Le second moteur, Tacotron 2, a été présenté en décembre dernier. A partir des caractéristiques propres à un spectrogramme audio, il capture non seulement la prononciation des mots, mais aussi diverses subtilités de la parole humaine, y compris le volume, la vitesse et l'intonation. Le résultat est restitué sous forme d'onde de 24 kHz en utilisant WaveNet. On obtient ainsi une voix à l'intonation crédible, marquant des pauses, distillant ses disfluences (les "hum" et les "euh"), bref s'éloignant de la voix de robot habituelle. Et ce n'est qu'un début, les chercheurs de Google estimant qu'ils n'ont pas encore réussi à produire un ton heureux ou triste.

"Les cas d'usage pourraient rapidement dépasser ce cadre de la prise de rendez-vous"

Google s'attaque, de fait, à la complexité du langage humain. Les deux chercheurs, auteurs du billet de blog sur Duplex, notent que les gens parlent plus rapidement et moins clairement que lorsqu'ils s'adressent à une machine. "Ils se corrigent au milieu d'une phrase, sont plus verbeux que nécessaire ou omettent des mots et s'appuient plutôt sur le contexte. Ils expriment également un large éventail d'intentions, parfois dans la même phrase". Une tâche rendue plus ardue encore pour des appels téléphoniques parasités par les bruits de fond et une qualité sonore aléatoire.

Il faut aussi tenir compte du temps latence attendu par les utilisateurs. Par exemple, après "bonjour ?", ils s'attendent à une réponse instantanée. En revanche, un client comprendra que le restaurateur prendra un certain temps pour consulter son carnet de réservations. Duplex réduit ou allonge ce temps de latence en fonction du moment dans la séquence.

Duplex va-t-il se substituer aux opérateurs de centre d'appel ?

Alors quel avenir pour Duplex ? Google prévoit de le déployer progressivement. Cet été, il testait sa technologie d'intelligence conversationnelle, intégrée dans son Assistant, auprès de quelques utilisateurs et commerces partenaires. Google la destine, pour l'heure, aux entreprises qui n'utilisent pas de services de réservation en ligne. Duplex peut également réduire le nombre de rendez-vous non honorés en rappelant les clients peu de temps et en leur proposant, le cas échéant, de les annuler ou de les reporter.

Avec les progrès à un rythme exponentiel que connaît l'IA, les cas d'usage pourraient rapidement dépasser ce cadre de la prise de rendez-vous. La feuille de route de Google n'est pas encore connue mais si ce dernier décidait d'intégrer la technologie Duplex à son enceinte connectée Google Home, l'utilisateur pourrait avoir l'impression de parler à une véritable être humain, estime le site Cnet qui a pu procéder à un test, à l'image de Samantha, l'agent virtuel de Her, le film Spike Jonze.
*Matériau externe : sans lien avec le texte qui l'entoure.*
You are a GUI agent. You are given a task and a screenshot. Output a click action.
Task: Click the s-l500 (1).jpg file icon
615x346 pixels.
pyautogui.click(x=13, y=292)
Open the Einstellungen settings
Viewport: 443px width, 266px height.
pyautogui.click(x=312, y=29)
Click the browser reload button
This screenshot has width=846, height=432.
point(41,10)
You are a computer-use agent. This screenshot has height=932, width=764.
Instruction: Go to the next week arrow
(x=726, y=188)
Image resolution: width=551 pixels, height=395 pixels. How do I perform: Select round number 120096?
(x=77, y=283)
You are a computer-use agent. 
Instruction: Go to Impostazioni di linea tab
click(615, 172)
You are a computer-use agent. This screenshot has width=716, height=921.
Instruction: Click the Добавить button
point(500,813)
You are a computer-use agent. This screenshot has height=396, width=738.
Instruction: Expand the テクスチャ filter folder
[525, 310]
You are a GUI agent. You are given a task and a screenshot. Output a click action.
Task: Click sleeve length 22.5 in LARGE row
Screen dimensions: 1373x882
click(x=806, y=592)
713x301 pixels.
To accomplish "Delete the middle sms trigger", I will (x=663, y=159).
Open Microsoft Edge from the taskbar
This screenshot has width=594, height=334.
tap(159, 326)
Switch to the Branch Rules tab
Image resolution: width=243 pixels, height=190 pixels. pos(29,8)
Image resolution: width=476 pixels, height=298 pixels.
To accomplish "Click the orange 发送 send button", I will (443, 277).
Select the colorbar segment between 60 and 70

Pour Frédéric Bouchery, "ce type de technologie pourrait remplacer demain les serveurs vocaux aux interactions limitées et à plus long terme les opérateurs en centre d'appel pour les tâches les plus basiques. De nombreux opérateurs de hot line suivent déjà un script et quand ils arrivent à ses limites passent la main à un niveau supérieur. " Une arborescence a priori modélisable. La machine ne connaissant pas la fatigue et dépourvue d'a priori pourrait se montrer d'une patience infinie auprès de ses interlocuteurs humains.